Exercise directions
Copy the lines starting with the line that contains "You are a GUI" and going on through the line that contains "click(1112, 204)", leaving the pictures out of your answer.

Source records
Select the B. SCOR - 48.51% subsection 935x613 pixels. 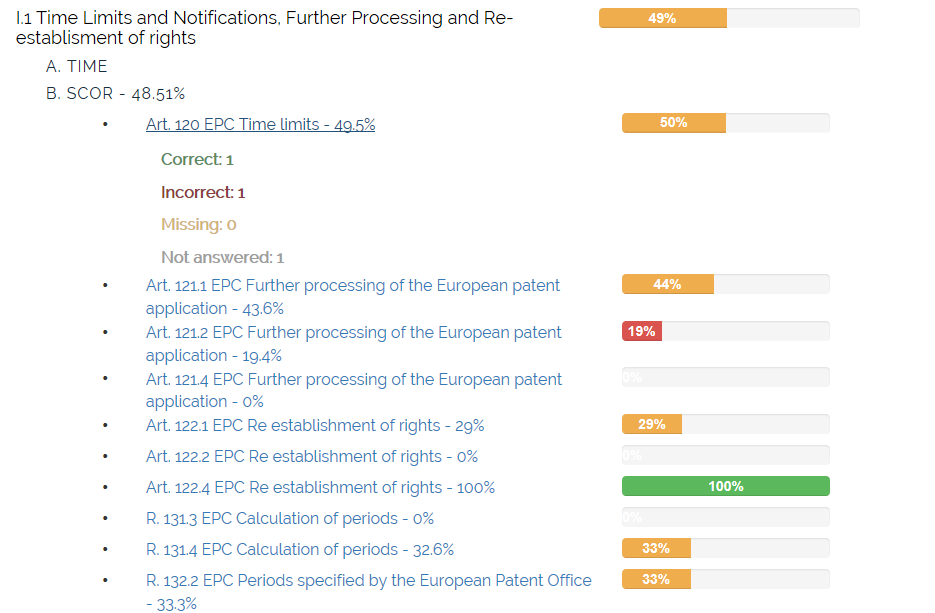pos(115,93)
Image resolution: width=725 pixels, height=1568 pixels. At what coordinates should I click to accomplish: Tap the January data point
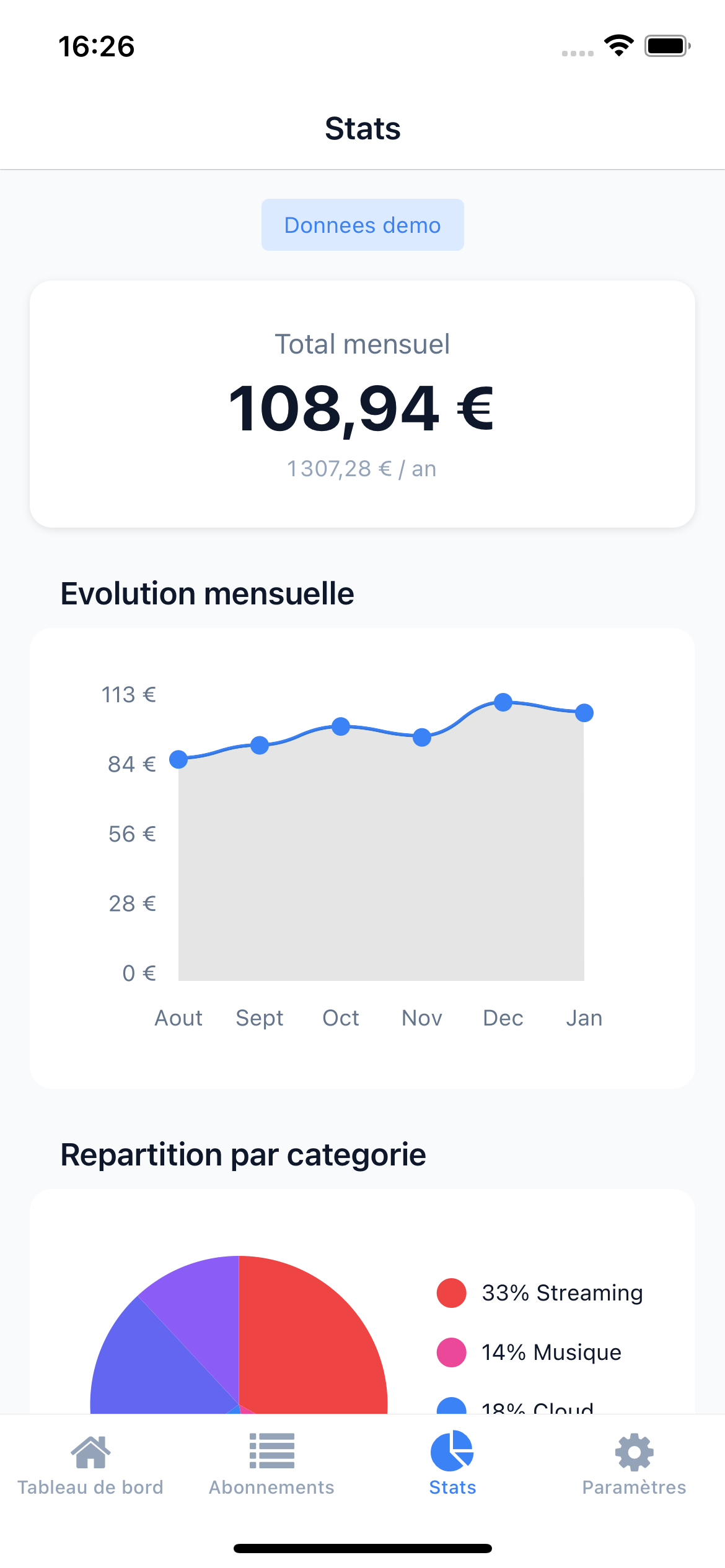coord(584,713)
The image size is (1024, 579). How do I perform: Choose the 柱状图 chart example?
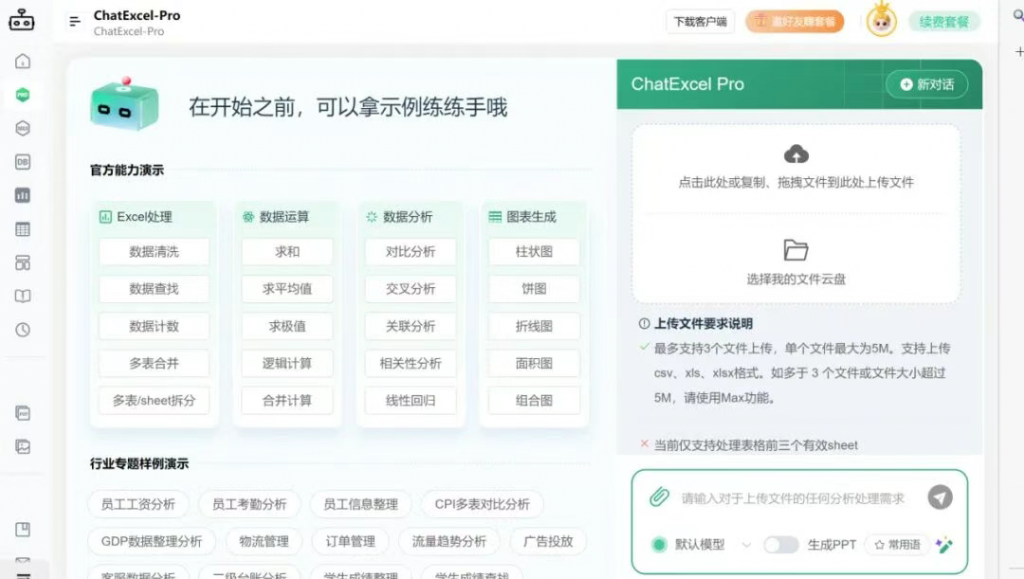click(534, 252)
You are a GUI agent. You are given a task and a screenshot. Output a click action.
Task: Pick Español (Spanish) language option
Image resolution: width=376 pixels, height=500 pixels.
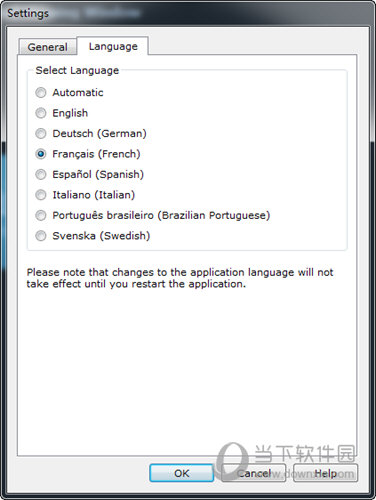coord(41,174)
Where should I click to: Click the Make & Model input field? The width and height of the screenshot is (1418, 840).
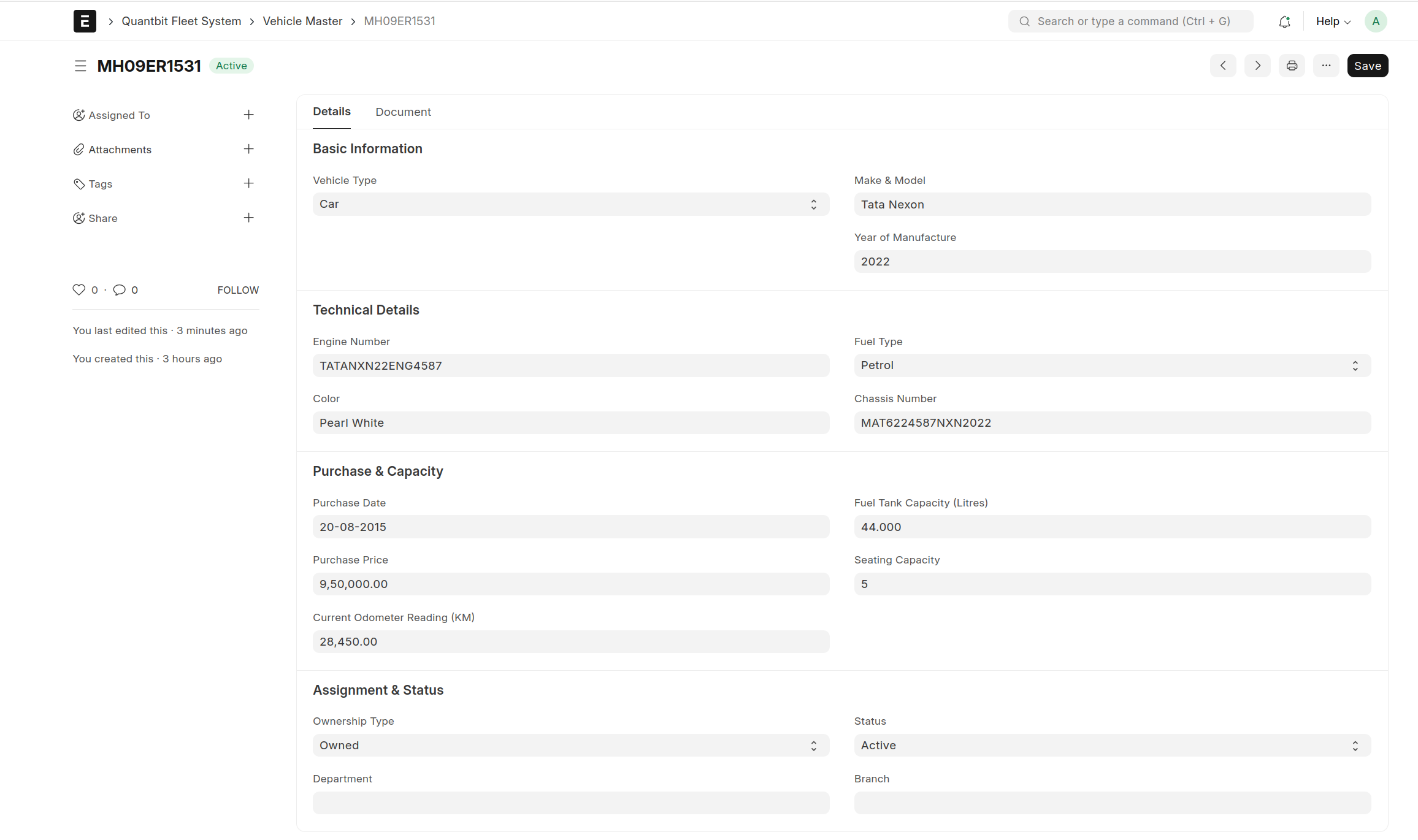click(1112, 204)
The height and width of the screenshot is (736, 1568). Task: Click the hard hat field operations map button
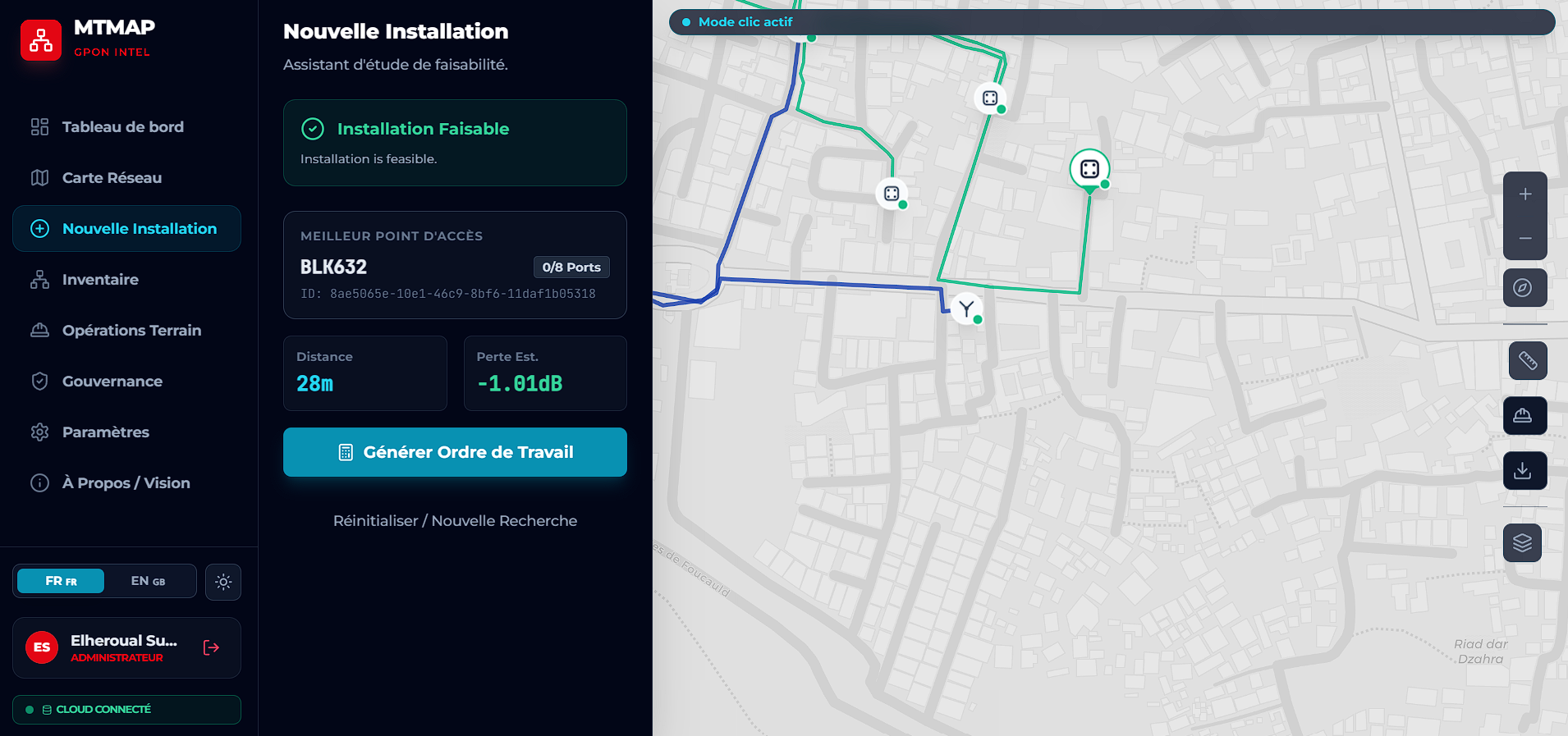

Complete answer
You are a GUI agent. You are given a task and a screenshot. Output a click action.
Task: Pick Español (Spanish) language option
Image resolution: width=376 pixels, height=500 pixels.
coord(41,174)
Where should I click to: Click the Make & Model input field? The width and height of the screenshot is (1418, 840).
click(1112, 204)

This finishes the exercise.